What is a Master Franchise?
Foreign master franchises, also known as master licenses or inbound franchises, are franchise opportunities that have proven themselves in their home country but have no presence in South Africa. It will be your job as the master franchisee to bring the system into the country. Before you do so, you need to evaluate potential benefits against obvious risks. Our master franchise section will help guide you through the process and present you with franchise opportunities looking for a master franchisee in South Africa.
What Role Do You Play?
When you buy a master franchise with a view to sub-franchising you are effectively stepping into the role of the franchisor in South Africa. In effect, you will be running two separate businesses, namely the core business (dealing with the product or service) and the franchise business. For this to be successful you need to create separate skills and disciplines, so normally separate CCs or companies need to be established.
Before you begin your search, be aware that as you will be assuming the mantle of franchisor, you will incur three sets of costs:
- License fees charged by the foreign franchisor
- Set-up costs arising from the establishment of the pilot unit
- Set-up costs linked to the setting up of a local franchise infrastructure
Beyond that, the same principles apply as if you were to investigate a local franchise offer:
- You need to be sure what type of franchise best suits your investment limitations, experience and goals. For example, if you want to operate just one outlet, a master franchise is not for you.
- You need to establish that the local market is ready for the product or service. In other words, you need to ensure that there are enough people around who want to purchase it and, most importantly, can actually afford it.
- You need to be careful and patient:
- Wait for the right deal with the right company. Walk away from any deal where full information is not provided or the foreign franchisor applies pressure on you to sign the agreement.
- Terminate negotiations with any foreign franchisor that is not prepared to enter into a joint commitment to develop the local market.
- Be prepared to accept that even once you have found the right franchise partner it will still take a long time to close the deal.

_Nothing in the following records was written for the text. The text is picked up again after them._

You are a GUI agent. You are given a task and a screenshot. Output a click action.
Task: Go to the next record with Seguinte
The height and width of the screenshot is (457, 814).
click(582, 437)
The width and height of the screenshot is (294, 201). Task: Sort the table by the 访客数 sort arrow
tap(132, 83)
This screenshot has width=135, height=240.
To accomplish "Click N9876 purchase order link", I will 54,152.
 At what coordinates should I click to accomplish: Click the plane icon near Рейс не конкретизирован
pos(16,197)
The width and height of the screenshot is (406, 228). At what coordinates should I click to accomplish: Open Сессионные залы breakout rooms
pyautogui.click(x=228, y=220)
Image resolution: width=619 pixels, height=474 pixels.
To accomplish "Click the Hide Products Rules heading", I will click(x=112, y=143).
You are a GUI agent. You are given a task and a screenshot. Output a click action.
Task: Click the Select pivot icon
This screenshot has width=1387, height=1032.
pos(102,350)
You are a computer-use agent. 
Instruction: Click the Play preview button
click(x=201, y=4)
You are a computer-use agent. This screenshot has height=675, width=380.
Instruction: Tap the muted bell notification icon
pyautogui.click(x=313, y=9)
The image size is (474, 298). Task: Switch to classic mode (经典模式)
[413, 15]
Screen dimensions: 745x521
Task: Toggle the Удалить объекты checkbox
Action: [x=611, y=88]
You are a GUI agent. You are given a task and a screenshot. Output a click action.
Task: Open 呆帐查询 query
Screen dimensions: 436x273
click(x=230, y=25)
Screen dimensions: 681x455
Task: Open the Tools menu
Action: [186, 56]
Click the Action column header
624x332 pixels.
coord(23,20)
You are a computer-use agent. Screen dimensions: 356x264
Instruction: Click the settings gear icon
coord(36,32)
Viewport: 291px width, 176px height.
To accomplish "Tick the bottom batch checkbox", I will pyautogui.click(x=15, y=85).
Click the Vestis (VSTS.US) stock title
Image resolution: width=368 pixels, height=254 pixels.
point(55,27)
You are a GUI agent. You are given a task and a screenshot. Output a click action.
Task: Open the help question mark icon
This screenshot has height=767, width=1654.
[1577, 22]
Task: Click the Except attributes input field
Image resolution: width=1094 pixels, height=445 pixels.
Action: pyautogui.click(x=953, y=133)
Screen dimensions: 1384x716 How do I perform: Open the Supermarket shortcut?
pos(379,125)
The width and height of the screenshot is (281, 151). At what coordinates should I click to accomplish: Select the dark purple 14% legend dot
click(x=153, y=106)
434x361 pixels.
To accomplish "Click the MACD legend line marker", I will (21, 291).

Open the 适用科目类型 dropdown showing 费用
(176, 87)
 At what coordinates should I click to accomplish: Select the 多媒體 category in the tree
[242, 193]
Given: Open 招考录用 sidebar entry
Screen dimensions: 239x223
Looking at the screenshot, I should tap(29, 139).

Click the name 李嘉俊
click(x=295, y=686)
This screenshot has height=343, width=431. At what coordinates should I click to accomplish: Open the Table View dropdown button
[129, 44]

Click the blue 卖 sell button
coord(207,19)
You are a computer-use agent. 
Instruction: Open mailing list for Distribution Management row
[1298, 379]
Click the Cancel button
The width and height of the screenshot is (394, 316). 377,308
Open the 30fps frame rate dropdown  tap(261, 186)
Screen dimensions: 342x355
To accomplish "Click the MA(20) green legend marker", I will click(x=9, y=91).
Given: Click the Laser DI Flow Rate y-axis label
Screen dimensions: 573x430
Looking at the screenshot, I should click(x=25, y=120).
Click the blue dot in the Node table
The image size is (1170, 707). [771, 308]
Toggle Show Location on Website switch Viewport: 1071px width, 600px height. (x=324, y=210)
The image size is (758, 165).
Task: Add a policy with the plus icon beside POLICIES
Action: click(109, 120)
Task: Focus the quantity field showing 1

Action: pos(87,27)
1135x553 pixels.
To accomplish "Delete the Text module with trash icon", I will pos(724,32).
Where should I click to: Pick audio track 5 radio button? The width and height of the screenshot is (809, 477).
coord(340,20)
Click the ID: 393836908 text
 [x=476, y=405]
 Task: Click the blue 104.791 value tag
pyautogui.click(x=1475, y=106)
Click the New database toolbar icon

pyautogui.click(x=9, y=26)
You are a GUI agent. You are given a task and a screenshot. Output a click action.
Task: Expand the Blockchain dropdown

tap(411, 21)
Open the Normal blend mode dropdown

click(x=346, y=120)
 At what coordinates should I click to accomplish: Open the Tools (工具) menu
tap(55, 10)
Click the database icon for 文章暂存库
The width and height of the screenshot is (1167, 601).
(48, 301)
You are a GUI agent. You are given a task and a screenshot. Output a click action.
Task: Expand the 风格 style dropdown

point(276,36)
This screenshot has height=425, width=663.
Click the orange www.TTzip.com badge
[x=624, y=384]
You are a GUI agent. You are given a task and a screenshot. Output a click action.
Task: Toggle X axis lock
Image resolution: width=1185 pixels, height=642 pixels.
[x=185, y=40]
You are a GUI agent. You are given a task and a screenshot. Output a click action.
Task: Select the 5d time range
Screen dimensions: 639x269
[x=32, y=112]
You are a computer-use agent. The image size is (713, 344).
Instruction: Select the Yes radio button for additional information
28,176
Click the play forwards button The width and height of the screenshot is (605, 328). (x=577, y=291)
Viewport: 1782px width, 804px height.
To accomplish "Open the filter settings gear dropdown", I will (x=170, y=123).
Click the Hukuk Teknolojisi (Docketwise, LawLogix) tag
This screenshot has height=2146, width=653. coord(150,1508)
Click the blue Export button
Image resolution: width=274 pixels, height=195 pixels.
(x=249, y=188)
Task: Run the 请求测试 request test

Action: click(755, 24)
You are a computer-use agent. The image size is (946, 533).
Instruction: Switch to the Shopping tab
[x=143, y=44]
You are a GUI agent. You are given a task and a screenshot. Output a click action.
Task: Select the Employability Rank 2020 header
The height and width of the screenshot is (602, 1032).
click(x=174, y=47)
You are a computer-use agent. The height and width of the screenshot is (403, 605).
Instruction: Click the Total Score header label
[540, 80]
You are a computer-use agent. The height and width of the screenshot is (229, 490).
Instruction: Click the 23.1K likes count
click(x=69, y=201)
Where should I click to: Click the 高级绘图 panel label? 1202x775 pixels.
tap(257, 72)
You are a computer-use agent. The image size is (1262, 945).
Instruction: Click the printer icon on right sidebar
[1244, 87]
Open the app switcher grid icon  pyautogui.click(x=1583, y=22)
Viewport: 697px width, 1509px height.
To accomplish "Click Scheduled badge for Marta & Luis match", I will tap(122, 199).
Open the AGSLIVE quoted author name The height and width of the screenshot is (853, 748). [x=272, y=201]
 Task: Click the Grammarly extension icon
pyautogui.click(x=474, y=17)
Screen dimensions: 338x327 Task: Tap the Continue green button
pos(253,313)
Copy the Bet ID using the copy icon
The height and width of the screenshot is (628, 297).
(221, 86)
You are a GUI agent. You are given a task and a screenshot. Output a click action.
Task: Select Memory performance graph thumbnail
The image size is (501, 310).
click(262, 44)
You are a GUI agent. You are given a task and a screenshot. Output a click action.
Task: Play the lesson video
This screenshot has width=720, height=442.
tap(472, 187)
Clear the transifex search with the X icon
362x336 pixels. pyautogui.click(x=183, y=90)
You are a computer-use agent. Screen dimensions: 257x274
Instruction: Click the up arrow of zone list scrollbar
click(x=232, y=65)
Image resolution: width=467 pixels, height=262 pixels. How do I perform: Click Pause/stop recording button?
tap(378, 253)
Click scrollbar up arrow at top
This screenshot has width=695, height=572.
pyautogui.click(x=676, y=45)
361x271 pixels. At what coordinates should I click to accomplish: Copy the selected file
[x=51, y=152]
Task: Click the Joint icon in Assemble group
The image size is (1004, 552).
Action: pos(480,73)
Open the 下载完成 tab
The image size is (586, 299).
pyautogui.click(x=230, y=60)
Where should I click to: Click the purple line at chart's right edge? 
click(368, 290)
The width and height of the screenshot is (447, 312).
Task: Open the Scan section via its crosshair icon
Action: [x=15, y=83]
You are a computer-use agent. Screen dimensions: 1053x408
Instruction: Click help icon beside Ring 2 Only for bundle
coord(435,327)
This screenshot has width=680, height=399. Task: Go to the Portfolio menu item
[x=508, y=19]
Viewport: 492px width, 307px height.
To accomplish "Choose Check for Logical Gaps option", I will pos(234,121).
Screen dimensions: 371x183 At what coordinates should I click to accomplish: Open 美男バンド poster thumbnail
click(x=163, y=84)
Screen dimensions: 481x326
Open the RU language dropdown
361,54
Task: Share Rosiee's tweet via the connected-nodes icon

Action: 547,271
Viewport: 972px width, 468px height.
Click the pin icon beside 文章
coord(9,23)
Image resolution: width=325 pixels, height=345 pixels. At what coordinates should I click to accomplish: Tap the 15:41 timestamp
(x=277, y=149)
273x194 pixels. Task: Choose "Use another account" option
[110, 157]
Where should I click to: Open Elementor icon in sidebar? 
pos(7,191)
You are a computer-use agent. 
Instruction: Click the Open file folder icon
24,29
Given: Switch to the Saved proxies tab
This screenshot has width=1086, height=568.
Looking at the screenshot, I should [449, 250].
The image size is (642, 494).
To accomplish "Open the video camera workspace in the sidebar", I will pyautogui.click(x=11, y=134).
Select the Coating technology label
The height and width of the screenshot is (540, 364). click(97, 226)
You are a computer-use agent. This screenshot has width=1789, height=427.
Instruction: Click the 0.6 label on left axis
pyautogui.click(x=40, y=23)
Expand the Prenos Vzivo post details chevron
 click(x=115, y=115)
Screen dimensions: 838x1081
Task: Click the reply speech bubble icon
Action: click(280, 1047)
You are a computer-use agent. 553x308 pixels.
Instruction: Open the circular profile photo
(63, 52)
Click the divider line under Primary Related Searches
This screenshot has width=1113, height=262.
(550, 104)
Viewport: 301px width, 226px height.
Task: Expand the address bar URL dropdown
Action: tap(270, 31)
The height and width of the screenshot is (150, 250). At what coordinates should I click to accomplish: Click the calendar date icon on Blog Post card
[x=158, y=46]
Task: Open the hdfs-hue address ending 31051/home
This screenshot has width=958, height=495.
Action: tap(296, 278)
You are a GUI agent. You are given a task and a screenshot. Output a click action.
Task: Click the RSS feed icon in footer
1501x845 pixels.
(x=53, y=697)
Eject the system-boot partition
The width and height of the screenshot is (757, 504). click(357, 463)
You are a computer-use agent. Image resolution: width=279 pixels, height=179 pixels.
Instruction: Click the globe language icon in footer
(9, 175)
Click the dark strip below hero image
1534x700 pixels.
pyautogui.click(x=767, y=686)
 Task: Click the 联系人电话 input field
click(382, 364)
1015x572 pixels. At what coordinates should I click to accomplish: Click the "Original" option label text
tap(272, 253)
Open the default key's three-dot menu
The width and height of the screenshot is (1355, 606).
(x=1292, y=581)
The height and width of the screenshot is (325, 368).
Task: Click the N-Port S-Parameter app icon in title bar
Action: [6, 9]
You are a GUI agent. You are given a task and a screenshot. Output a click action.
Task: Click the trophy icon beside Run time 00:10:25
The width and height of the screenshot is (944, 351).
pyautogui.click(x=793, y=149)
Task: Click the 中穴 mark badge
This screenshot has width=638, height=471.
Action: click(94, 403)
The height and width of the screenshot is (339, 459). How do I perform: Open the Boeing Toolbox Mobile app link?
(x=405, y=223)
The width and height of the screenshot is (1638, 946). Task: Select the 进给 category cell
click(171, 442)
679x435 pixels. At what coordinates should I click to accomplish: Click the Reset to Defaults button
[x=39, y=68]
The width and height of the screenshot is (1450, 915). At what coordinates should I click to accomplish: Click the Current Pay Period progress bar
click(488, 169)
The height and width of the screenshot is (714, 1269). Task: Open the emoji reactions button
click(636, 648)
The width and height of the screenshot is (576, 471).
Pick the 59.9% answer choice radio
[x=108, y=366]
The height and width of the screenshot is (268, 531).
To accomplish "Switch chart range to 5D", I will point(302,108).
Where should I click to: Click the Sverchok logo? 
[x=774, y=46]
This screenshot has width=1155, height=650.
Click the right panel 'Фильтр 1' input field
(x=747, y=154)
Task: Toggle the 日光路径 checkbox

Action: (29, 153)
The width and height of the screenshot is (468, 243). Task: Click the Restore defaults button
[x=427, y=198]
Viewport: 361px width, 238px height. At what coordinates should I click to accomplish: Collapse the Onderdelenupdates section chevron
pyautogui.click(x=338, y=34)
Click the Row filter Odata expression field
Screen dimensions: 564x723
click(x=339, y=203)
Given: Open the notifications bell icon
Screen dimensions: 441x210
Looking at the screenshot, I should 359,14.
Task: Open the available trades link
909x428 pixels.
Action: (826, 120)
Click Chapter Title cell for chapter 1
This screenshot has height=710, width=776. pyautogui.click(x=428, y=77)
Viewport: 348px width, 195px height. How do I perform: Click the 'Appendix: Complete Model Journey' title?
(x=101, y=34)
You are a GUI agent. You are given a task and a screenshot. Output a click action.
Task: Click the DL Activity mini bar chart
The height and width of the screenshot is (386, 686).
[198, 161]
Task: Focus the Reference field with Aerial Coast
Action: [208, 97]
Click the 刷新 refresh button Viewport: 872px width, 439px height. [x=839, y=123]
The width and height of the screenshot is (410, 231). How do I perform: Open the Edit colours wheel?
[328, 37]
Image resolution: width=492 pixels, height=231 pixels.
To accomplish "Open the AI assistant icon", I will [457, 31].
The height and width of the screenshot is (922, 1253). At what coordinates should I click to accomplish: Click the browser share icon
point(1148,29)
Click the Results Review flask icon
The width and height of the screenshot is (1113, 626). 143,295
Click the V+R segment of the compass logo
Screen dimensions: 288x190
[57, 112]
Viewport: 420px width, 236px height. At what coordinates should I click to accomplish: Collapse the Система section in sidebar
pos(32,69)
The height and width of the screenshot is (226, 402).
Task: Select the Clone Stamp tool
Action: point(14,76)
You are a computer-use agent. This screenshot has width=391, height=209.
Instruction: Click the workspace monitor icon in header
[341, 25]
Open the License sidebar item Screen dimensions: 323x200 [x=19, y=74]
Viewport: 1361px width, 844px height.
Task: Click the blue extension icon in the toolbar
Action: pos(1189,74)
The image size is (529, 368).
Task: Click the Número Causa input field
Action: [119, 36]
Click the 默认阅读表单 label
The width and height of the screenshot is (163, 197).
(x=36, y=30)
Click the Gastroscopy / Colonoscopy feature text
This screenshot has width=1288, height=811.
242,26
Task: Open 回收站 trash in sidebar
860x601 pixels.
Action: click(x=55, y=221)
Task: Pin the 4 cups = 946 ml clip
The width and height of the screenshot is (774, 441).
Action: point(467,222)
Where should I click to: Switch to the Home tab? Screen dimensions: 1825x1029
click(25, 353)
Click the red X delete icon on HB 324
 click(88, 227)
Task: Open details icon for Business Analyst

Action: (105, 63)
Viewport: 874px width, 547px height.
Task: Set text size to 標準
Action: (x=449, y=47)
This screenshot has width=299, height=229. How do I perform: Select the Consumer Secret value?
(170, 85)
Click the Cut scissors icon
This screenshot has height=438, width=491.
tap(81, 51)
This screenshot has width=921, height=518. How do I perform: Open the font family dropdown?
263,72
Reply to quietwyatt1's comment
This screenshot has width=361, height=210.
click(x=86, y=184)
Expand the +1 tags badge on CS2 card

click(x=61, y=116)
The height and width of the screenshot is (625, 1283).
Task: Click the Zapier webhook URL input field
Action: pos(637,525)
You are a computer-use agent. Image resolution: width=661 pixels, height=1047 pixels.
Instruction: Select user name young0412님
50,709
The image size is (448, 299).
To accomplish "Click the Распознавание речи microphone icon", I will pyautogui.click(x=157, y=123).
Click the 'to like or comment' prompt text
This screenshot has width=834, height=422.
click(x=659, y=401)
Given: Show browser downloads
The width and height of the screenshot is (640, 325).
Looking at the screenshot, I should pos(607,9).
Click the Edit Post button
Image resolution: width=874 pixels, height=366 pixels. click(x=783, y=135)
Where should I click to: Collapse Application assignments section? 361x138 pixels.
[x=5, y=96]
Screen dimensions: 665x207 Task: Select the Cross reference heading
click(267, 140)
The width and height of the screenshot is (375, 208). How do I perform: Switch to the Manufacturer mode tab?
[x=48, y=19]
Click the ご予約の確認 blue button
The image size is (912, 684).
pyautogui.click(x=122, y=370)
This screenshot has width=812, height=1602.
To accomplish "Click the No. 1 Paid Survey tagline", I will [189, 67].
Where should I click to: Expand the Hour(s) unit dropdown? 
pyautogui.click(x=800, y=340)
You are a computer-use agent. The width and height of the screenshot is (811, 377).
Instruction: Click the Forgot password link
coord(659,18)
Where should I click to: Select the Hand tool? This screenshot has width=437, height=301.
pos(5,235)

- Lastly, you need to ask yourself whether the potential of the deal justifies the initial expenses and ongoing costs. Remember, you will be obliged to:
- Pay a license fee, which may be substantial
- Fund the establishment and operation of the local pilot operation
- Create the franchise infrastructure, either from scratch or you may have to modify the master franchisor’s material to suit local requirements. Chances are that this will, among other things, involve significant professional fees.
- Adapt the product or service to suit local conditions
- Attend initial and ongoing training at the master franchisor’s head office, thus incurring initial and ongoing travel expenses that can be substantial.
- Share initial and ongoing fees with the foreign master franchisor. In this context, you need to keep in mind that for practical purposes, fee levels may be pegged, forcing you to make ends meet with only a portion of the gross income your local competitors earn.
Is it Worth Your While?
Before you go any further, you need to decide whether it is indeed worth your while to invest in the master franchise. Perhaps it would make more sense to develop a concept locally from scratch? In most instances, unless the master franchise offers you access to an internationally renowned brand or extraordinary intellectual capital, the local option may be preferable.